▶ **ФРАГМЕНТ ТЕКСТА**:
Автометафоры осколок, черепок обозначают здесь не только результат разрушения, но и сохранившийся остаток бывшего, историческую ценность. Голландская печка — и предмет быта, согревающий дом, и произведение искусства. А прилагательное, указывающее на иностранное происхождение этого предмета, существует в русском языке еще и как часть известной инвективы хер голландский.
В конце XX века утвердилось представление о поэте как об орудии языка, этот тезис часто повторял Бродский — во многих интервью и в Нобелевской речи. Лосев говорит об этом языком поэзии, показывая, что текст является воплощением тех свойств слова и формы, которые можно найти и в прошлых, и в будущих состояниях языка:
Грамматика есть бог ума.
Решает все за нас сама:
что проорем, а что прошепчем.
И времена пошли писать,
и будущее лезет вспять
и долго возится в прошедшем.

▶ **СТРОКИ ЗАПИСЕЙ**:

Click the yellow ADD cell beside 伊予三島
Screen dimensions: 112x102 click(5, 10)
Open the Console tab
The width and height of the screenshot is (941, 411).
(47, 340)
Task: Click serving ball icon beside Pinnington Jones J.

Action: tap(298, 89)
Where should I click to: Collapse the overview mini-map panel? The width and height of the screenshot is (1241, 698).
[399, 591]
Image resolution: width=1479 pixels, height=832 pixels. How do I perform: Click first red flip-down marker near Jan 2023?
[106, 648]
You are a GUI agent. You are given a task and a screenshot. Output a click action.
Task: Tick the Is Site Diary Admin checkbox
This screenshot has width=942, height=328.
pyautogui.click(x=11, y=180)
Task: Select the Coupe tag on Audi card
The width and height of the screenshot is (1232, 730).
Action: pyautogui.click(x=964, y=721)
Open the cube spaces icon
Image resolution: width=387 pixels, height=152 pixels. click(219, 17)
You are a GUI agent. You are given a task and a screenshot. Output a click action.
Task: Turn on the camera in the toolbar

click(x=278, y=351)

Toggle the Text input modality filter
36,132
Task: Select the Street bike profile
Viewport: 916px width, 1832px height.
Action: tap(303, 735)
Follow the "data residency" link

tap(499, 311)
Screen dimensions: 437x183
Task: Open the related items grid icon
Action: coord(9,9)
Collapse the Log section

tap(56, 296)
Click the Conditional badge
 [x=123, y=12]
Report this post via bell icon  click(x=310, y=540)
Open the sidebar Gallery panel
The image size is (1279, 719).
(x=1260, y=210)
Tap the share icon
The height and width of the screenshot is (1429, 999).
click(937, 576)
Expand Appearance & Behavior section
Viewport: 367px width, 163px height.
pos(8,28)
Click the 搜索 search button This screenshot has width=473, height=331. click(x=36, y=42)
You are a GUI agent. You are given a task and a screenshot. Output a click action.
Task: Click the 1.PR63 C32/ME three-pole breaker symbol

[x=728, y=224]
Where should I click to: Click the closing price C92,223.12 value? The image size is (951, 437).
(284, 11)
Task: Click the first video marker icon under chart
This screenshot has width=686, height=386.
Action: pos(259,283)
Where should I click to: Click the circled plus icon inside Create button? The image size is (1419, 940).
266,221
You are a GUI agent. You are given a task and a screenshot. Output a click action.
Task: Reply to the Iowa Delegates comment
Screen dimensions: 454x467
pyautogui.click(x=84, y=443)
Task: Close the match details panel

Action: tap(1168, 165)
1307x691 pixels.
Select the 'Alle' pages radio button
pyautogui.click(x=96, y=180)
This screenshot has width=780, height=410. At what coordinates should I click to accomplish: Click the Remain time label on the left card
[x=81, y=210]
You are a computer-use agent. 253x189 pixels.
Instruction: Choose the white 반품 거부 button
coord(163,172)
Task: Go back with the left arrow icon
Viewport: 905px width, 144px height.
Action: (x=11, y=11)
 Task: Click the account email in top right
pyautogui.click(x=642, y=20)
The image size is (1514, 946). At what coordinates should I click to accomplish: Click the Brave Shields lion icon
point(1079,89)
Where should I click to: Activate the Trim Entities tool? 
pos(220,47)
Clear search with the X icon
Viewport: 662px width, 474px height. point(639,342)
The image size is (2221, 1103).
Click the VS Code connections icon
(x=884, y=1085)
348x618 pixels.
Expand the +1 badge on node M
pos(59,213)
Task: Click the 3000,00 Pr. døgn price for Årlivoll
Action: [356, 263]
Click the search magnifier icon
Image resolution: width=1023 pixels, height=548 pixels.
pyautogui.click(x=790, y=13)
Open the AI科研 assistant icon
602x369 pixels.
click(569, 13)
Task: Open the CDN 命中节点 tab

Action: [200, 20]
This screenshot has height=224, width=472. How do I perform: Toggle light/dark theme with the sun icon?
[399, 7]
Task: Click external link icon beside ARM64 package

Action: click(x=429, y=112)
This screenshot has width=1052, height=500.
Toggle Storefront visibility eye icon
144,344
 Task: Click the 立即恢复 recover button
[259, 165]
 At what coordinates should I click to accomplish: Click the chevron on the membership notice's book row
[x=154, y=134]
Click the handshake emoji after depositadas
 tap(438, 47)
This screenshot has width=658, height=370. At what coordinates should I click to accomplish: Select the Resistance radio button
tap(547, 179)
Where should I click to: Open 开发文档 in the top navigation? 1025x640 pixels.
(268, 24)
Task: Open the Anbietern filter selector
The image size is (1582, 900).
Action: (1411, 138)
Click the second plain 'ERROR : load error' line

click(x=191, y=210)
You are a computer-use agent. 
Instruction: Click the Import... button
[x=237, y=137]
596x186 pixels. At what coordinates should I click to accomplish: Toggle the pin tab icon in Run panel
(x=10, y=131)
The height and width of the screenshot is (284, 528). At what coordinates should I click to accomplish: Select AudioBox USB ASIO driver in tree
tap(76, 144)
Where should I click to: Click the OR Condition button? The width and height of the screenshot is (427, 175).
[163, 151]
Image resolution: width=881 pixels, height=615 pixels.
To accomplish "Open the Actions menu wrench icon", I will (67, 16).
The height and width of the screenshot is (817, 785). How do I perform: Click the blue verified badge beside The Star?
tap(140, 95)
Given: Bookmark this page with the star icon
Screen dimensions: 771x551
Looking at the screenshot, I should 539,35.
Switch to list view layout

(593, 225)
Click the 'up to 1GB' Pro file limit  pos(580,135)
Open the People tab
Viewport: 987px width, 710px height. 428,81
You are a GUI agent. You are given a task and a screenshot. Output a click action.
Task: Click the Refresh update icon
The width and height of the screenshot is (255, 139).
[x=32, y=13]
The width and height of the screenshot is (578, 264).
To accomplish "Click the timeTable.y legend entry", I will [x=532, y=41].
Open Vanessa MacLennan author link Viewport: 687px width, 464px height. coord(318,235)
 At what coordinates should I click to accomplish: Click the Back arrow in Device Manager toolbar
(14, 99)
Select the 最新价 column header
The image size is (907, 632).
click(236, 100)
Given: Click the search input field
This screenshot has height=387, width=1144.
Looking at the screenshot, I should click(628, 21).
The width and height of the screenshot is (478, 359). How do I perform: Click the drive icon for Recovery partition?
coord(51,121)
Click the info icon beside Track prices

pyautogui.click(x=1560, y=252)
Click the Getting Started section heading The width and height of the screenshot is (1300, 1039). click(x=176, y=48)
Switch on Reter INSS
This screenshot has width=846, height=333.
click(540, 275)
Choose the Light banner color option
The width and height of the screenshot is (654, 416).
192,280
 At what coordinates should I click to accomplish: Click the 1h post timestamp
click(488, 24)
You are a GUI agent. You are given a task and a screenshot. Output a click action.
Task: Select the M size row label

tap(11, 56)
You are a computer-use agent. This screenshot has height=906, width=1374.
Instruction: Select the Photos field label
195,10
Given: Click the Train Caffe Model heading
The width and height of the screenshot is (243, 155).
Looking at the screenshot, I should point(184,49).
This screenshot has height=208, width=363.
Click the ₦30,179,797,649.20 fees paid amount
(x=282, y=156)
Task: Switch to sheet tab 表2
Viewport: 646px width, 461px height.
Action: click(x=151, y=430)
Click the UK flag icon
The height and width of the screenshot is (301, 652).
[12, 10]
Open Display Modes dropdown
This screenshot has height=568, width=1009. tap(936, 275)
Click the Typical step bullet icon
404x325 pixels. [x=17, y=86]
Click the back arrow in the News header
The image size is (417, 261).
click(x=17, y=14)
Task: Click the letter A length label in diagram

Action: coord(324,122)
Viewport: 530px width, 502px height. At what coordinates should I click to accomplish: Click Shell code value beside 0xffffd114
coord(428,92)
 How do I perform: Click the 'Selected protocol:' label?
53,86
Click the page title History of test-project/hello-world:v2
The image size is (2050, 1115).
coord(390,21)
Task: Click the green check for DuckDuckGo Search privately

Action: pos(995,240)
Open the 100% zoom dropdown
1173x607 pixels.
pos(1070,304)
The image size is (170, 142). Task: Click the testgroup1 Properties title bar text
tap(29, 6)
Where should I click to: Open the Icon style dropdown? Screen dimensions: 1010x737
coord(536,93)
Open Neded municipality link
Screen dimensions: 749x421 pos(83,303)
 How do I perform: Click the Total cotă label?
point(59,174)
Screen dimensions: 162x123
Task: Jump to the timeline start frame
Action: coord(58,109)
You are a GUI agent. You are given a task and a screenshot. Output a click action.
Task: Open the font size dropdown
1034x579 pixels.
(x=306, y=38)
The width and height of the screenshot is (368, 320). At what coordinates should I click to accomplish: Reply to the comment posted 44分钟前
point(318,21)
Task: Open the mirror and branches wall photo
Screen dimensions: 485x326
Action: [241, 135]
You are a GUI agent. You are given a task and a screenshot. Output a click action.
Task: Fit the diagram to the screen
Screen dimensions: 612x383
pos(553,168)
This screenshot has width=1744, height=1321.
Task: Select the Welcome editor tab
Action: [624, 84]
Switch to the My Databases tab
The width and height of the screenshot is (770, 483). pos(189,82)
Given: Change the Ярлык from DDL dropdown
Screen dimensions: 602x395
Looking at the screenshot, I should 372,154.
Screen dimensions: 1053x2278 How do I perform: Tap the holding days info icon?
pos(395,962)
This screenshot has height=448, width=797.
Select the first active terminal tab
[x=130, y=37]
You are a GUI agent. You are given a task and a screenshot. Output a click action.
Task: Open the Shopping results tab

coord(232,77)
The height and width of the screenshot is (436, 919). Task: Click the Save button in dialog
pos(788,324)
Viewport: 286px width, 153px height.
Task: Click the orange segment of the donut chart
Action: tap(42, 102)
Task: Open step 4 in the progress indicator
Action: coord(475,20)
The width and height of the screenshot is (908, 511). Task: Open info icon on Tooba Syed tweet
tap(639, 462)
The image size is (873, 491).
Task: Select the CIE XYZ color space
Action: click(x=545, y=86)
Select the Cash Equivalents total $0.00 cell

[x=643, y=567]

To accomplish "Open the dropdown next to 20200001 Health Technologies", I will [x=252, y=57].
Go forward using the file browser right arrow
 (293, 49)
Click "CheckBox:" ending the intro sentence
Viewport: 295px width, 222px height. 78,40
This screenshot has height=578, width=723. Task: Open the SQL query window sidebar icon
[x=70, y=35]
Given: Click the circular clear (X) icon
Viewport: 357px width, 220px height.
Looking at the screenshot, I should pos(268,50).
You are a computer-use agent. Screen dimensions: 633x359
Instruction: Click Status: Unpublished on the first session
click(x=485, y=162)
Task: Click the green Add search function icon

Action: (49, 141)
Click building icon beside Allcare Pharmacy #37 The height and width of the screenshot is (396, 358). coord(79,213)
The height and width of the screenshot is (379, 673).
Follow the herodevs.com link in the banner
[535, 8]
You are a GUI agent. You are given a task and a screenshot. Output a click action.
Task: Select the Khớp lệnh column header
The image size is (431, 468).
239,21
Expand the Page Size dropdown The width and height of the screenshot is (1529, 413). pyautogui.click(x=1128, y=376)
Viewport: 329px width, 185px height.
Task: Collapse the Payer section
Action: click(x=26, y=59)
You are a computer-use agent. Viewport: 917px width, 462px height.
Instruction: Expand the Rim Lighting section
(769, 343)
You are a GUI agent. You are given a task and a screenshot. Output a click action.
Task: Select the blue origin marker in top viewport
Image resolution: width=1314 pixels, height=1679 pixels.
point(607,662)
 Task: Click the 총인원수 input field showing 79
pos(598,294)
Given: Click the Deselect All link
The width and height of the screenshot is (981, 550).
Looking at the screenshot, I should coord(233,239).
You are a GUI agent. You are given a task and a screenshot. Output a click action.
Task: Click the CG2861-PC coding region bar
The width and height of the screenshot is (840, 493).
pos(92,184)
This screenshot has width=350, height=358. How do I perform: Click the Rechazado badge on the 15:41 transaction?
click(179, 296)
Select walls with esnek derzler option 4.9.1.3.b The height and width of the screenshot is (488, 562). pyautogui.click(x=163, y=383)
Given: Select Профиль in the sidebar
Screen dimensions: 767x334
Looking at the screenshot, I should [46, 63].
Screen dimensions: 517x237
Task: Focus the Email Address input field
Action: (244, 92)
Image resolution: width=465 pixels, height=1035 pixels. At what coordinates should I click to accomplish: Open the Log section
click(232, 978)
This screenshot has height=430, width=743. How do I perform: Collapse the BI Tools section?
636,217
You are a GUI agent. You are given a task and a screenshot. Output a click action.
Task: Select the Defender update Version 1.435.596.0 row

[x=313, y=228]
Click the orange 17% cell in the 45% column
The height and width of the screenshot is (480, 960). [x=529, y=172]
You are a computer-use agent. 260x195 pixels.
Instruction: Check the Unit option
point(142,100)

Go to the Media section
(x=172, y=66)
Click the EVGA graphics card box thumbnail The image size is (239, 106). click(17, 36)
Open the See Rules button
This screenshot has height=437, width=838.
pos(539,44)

▶ **ПИСЬМЕННОЕ ЗАДАНИЕ 1**: Кто, согласно фрагменту о поэзии Лосева, часто повторял тезис о поэте как об орудии языка?
▶ **ПИСЬМЕННОЕ ЗАДАНИЕ 2**: Допишите продолжение фрагмента о поэзии Лосева, начиная сразу после последней приведенной строки стихотворения.
Записи — самостоятельный материал, к фрагменту о поэзии Лосева они отношения не имеют.

▶ **РЕЗУЛЬТАТ 1**: Бродский: во многих интервью и в Нобелевской речи.

▶ **РЕЗУЛЬТАТ 2**:
Глаголов русских толкотня
вконец заторкала меня,
и, рот внезапно открывая,
я знаю: не сдержать узду,
и сам не без сомненья жду,
куда-то вывезет кривая.
На перегное душ и книг
сам по себе живет язык,
и он переживет столетья.
В нем нашего — всего лишь вздох,
какой-то ах, какой-то ох,
два-три случайных междометья.
История редуцированных гласных, история орфографии осмысляется как история народа:
Шаг вперед. Два назад. Шаг вперед.
Пел цыган. Абрамович пиликал.
И, тоскуя под них, горемыкал,
заливал ретивое народ
(переживший монгольское иго,
пятилетки, падение ера,
сербской грамоты чуждый навал;
где-то польская зрела интрига,
под звуки падепатинера
Меттерних против нас танцевал.
<…>)
Характерно, что падение ера (до XI–XII веков ослабленного гласного звука, который обозначался буквой «ъ») понимается не только как процесс, наиболее активно проходивший в XII веке, но и как изменение правил орфографии реформой 1918 года, устранившее написание «ъ» на конце слов. Твердый знак метафорически предстает последней твердыней, а падение ера (термин исторической грамматики) — падением крепости. Слово падение, таким образом, актуализирует в тексте свою полисемию, а слово твердый — синонимию со словом крепкий.